I guess that guy desired this behaviour and you do not. Neither do I, come to think of it.
So perhaps we can just remove the changes here to nagios.module and leave the exit states in check_drupal alone, as they're fine?
Comment #13
helmo commentedThe unknown status in check_drupal is indeed not the issue here.
I'm not sure why we need to ignore the case where e.g. the release history server is unavailable.
I'm comfortable with an UNKNOWN status, I would expect nagios to retry the check before bothering me.
The grace period we had before seemed reasonable as an addition to this.
As an example, what would happen if some firewall prevented Drupal from reaching the release history server?
I would like to know about that when it's a persistent problem.
Comment #14
greg.harvey@helmo Are you saying you like the behaviour "as is" then?
Comment #15
helmo commentednot completely as is ... the current check indeed looks redundant.
Whether my firewall usecase fits depends on how UPDATE_FETCH_PENDING is implemented.
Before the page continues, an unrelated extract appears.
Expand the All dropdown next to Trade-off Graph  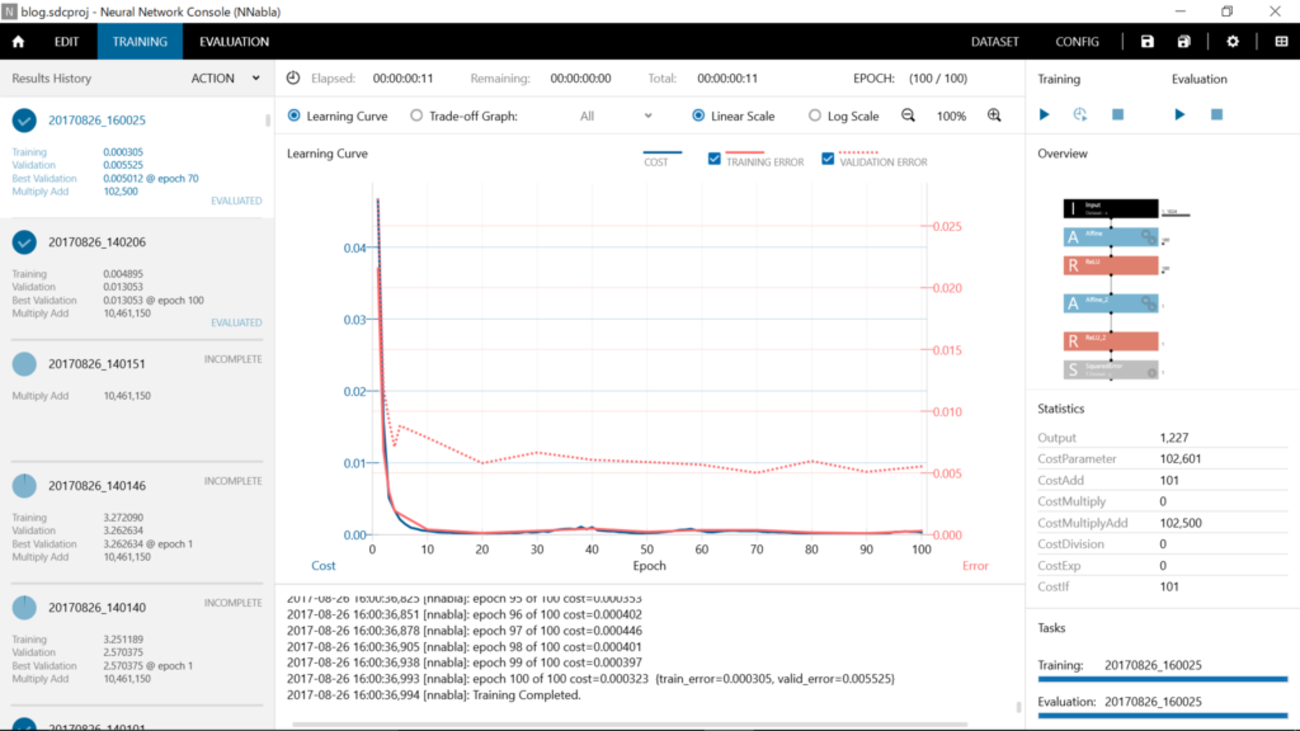pyautogui.click(x=615, y=116)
If we indefinitely get this code, and core thus doesn't recognise when it's a permanent problem, then I would like nagios to let me know.
Comment #16
greg.harveyOK, so here's a proposed patch.
Comment #17
greg.harveyFYI, got this change being tested on a Drupal 6 multisite I've been using as a guinea pig. Any other testers of this patch, particularly for Drupal 7, your input would be great. =)
Comment #18
helmo commentedI've installed the patch from #17 on a D7.10 test site.
Lets see how it behaves.
EDIT: should have been #16
Comment #19
greg.harveySo far the Drupal 6 change appears to have stopped it flip-flopping between UNKNOWN and OK - I'll give it a few more days and also need to fake a failure to make sure it still works at all! ;-)
Comment #20
greg.harveyI'm going to apply this to D6 - it seems to be working.
@helmo, how's the D7 version going on? And can you confirm you meant #16, not #17 or #7? ;-)
Comment #21
greg.harveyI actually pushed this to the development snapshot on the basis it probably works fine - when @helmo confirms I can roll a small release.
So fixed in both branches for now.
Comment #22
helmo commented@greg.harvey: Yes, I meant #16
The D7 site seems fine.
Comment #23
greg.harvey\o/
Great. I'll try to roll some releases today then. Failing that, it'll be first week in January.
Happy holidays everyone! =)
Comment #25
greg.harveyBang on time - releases were rolled yesterday, dev snapshots are now in synch with latest point releases.